No es que una ciudad con un acueducto como el segoviano estuviera necesitada de otro símbolo, pero el caso es que lo tiene. Y todo empezó, precisamente, con unos cuantos miles de piedras que a los romanos les debieron de sobrar en su famosa obra de ingeniería. Parece que con ellos construyeron una fortaleza en este lugar, y ya se sabe que, en cuestiones de fortalezas, el que viene después aprovecha siempre lo que dejó el anterior.
Así que también los árabes, y después los cristianos, tuvieron aquí un señor castillo al que se dieron los últimos retoques durante la segunda mitad del siglo XVI, o sea, cuando Felipe II sostenía la bola del mundo en la palma de la mano.
Para entonces, estos contundentes muros ya habían sido residencia de reyes y habían visto muchas cosas: en el siglo XIII, a Alfonso X se le ocurrió aquí poner en duda la perfección de la creación divina, diciendo que los resultados habrían sido mejores si Dios le hubiese consultado.

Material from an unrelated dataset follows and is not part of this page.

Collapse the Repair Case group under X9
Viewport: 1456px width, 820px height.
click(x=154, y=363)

Dice la leyenda que un rayo cayó de inmediato sobre una de las torres, que se desplomó estrepitosamente y animó al buen Alfonso a salir pitando a confesar su pecado de soberbia.

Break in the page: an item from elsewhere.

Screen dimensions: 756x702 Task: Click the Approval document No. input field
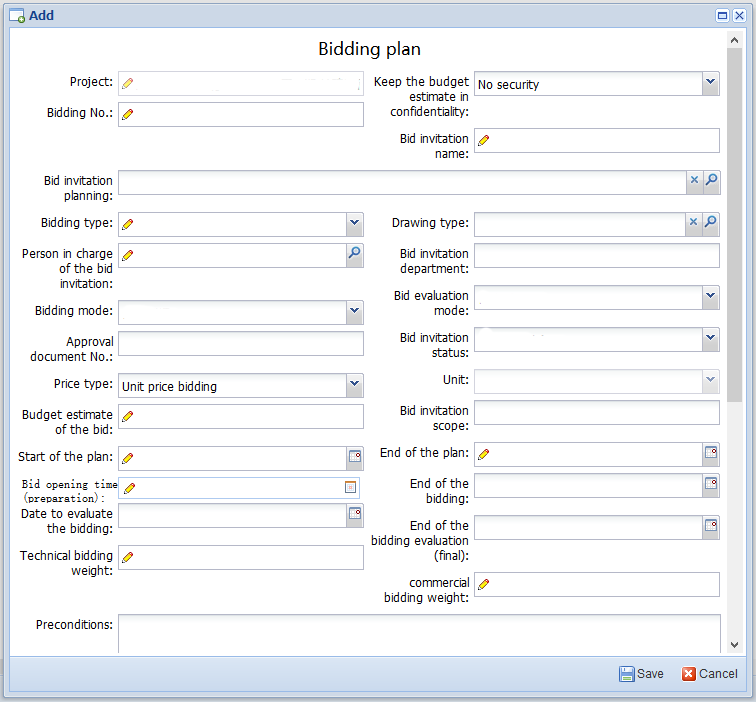pyautogui.click(x=240, y=344)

En 1474, Isabel la Católica fue proclamada reina de Castilla en lo que ya era más un suntuoso palacio que una fortaleza defensiva y que casi cincuenta años después sería de nuevo escenario principal, esta vez en la sangrienta bulla de los comuneros.
Los leales al joven Carlos V resistieron en el alcázar, mientras los sublevados se cargaban la catedral vieja porque les estorbaba en su intento de tomar la fortificación. No lo consiguieron, aunque el asedio duró meses de cañonazos, lluvias de flechas y muertos amontonados tanto arriba como abajo. Hubo también salidas relámpago de los asediados al campo, por la parte de atrás, no para huir a ninguna parte, sino para echar el guante a algún ganado que meter en las murallas y poder aguantar un poco más.
La moneda acabó cayendo del lado de Carlos, un veinteañero al que le faltaba tiempo para decir aquello de que hablaba en italiano con los embajadores, en francés con las mujeres, en alemán con los soldados, en inglés con los caballos y en español con Dios.
El museo que hay actualmente en el alcázar te cuenta historias como éstas y otras relacionadas con el Cuerpo de Artillería del Ejército. Pero ya que estás dentro, aprovecha para ver el Salón del Trono, la Armería, la Torre de Juan II, la Sala de los Reyes y las demás estancias de uno de esos lugares atiborrados de imponentes sombras del pasado.